▶ **Data extracted from a collection**
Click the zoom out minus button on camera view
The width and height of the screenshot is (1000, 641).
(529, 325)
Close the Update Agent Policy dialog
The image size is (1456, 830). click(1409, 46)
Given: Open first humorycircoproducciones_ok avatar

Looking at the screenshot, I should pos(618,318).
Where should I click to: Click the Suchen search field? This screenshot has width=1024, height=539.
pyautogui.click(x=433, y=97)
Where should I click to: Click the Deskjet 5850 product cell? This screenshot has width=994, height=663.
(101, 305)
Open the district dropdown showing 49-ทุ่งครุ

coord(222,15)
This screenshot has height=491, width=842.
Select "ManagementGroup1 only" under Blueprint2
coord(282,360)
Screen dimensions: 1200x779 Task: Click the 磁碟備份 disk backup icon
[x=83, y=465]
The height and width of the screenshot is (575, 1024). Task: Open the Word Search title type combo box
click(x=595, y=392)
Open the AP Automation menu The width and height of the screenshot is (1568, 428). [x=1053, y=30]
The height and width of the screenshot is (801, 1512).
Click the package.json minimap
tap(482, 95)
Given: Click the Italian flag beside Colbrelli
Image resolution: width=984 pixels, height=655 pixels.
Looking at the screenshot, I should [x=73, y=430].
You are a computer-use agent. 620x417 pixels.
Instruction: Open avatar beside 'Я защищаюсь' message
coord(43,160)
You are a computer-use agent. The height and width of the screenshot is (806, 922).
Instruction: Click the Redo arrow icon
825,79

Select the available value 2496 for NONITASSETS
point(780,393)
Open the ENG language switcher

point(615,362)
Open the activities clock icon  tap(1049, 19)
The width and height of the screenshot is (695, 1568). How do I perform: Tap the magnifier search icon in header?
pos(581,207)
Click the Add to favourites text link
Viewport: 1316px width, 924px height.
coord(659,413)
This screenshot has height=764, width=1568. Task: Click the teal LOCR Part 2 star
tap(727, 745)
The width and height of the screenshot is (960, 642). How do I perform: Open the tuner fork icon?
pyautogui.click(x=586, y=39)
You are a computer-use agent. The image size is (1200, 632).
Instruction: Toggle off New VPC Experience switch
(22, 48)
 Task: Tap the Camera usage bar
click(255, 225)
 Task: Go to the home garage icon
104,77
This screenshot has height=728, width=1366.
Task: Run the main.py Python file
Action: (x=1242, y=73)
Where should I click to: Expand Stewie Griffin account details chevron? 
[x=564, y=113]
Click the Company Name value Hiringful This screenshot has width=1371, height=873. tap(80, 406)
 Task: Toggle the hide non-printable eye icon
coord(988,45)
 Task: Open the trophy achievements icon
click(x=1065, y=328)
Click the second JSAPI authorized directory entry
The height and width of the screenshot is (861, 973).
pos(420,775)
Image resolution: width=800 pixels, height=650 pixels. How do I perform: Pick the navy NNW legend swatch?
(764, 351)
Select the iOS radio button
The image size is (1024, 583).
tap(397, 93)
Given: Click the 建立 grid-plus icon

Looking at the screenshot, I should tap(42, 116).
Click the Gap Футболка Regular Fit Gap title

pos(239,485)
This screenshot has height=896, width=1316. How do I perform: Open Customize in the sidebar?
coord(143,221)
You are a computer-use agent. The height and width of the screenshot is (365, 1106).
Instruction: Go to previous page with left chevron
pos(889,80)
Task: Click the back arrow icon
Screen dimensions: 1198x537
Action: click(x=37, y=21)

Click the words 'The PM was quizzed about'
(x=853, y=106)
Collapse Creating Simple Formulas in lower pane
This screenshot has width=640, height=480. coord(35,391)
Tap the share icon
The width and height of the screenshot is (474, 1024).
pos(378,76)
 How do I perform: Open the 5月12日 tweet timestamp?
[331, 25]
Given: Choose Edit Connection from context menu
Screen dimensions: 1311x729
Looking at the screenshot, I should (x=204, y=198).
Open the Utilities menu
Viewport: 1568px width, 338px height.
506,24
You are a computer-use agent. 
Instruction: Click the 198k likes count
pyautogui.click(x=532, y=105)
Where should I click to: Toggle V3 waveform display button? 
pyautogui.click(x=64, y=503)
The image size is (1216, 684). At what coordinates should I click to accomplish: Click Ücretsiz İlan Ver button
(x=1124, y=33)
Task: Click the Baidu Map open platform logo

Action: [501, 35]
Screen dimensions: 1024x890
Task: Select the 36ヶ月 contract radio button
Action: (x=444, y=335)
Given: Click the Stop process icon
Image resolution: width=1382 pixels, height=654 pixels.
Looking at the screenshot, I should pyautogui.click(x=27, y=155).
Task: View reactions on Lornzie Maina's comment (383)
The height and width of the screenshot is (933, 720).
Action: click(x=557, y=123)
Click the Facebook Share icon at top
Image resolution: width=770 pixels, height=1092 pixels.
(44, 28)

▶ **Required action**
The entries are to be repeated exactly, with nothing altered.

▶ **Output of the exercise**
Click the zoom out minus button on camera view
The width and height of the screenshot is (1000, 641).
(529, 325)
Close the Update Agent Policy dialog
The image size is (1456, 830). click(1409, 46)
Given: Open first humorycircoproducciones_ok avatar

Looking at the screenshot, I should pos(618,318).
Where should I click to: Click the Suchen search field? This screenshot has width=1024, height=539.
pyautogui.click(x=433, y=97)
Where should I click to: Click the Deskjet 5850 product cell? This screenshot has width=994, height=663.
(101, 305)
Open the district dropdown showing 49-ทุ่งครุ

coord(222,15)
This screenshot has height=491, width=842.
Select "ManagementGroup1 only" under Blueprint2
coord(282,360)
Screen dimensions: 1200x779 Task: Click the 磁碟備份 disk backup icon
[x=83, y=465]
The height and width of the screenshot is (575, 1024). Task: Open the Word Search title type combo box
click(x=595, y=392)
Open the AP Automation menu The width and height of the screenshot is (1568, 428). [x=1053, y=30]
The height and width of the screenshot is (801, 1512).
Click the package.json minimap
tap(482, 95)
Given: Click the Italian flag beside Colbrelli
Image resolution: width=984 pixels, height=655 pixels.
Looking at the screenshot, I should [x=73, y=430].
You are a computer-use agent. 620x417 pixels.
Instruction: Open avatar beside 'Я защищаюсь' message
coord(43,160)
You are a computer-use agent. The height and width of the screenshot is (806, 922).
Instruction: Click the Redo arrow icon
825,79

Select the available value 2496 for NONITASSETS
point(780,393)
Open the ENG language switcher

point(615,362)
Open the activities clock icon  tap(1049, 19)
The width and height of the screenshot is (695, 1568). How do I perform: Tap the magnifier search icon in header?
pos(581,207)
Click the Add to favourites text link
Viewport: 1316px width, 924px height.
coord(659,413)
This screenshot has height=764, width=1568. Task: Click the teal LOCR Part 2 star
tap(727, 745)
The width and height of the screenshot is (960, 642). How do I perform: Open the tuner fork icon?
pyautogui.click(x=586, y=39)
You are a computer-use agent. The image size is (1200, 632).
Instruction: Toggle off New VPC Experience switch
(22, 48)
 Task: Tap the Camera usage bar
click(255, 225)
 Task: Go to the home garage icon
104,77
This screenshot has height=728, width=1366.
Task: Run the main.py Python file
Action: (x=1242, y=73)
Where should I click to: Expand Stewie Griffin account details chevron? 
[x=564, y=113]
Click the Company Name value Hiringful This screenshot has width=1371, height=873. tap(80, 406)
 Task: Toggle the hide non-printable eye icon
coord(988,45)
 Task: Open the trophy achievements icon
click(x=1065, y=328)
Click the second JSAPI authorized directory entry
The height and width of the screenshot is (861, 973).
pos(420,775)
Image resolution: width=800 pixels, height=650 pixels. How do I perform: Pick the navy NNW legend swatch?
(764, 351)
Select the iOS radio button
The image size is (1024, 583).
tap(397, 93)
Given: Click the 建立 grid-plus icon

Looking at the screenshot, I should tap(42, 116).
Click the Gap Футболка Regular Fit Gap title

pos(239,485)
This screenshot has height=896, width=1316. How do I perform: Open Customize in the sidebar?
coord(143,221)
You are a computer-use agent. The height and width of the screenshot is (365, 1106).
Instruction: Go to previous page with left chevron
pos(889,80)
Task: Click the back arrow icon
Screen dimensions: 1198x537
Action: click(x=37, y=21)

Click the words 'The PM was quizzed about'
(x=853, y=106)
Collapse Creating Simple Formulas in lower pane
This screenshot has width=640, height=480. coord(35,391)
Tap the share icon
The width and height of the screenshot is (474, 1024).
pos(378,76)
 How do I perform: Open the 5月12日 tweet timestamp?
[331, 25]
Given: Choose Edit Connection from context menu
Screen dimensions: 1311x729
Looking at the screenshot, I should (x=204, y=198).
Open the Utilities menu
Viewport: 1568px width, 338px height.
506,24
You are a computer-use agent. 
Instruction: Click the 198k likes count
pyautogui.click(x=532, y=105)
Where should I click to: Toggle V3 waveform display button? 
pyautogui.click(x=64, y=503)
The image size is (1216, 684). At what coordinates should I click to accomplish: Click Ücretsiz İlan Ver button
(x=1124, y=33)
Task: Click the Baidu Map open platform logo

Action: [501, 35]
Screen dimensions: 1024x890
Task: Select the 36ヶ月 contract radio button
Action: (x=444, y=335)
Given: Click the Stop process icon
Image resolution: width=1382 pixels, height=654 pixels.
Looking at the screenshot, I should pyautogui.click(x=27, y=155).
Task: View reactions on Lornzie Maina's comment (383)
The height and width of the screenshot is (933, 720).
Action: click(x=557, y=123)
Click the Facebook Share icon at top
Image resolution: width=770 pixels, height=1092 pixels.
(44, 28)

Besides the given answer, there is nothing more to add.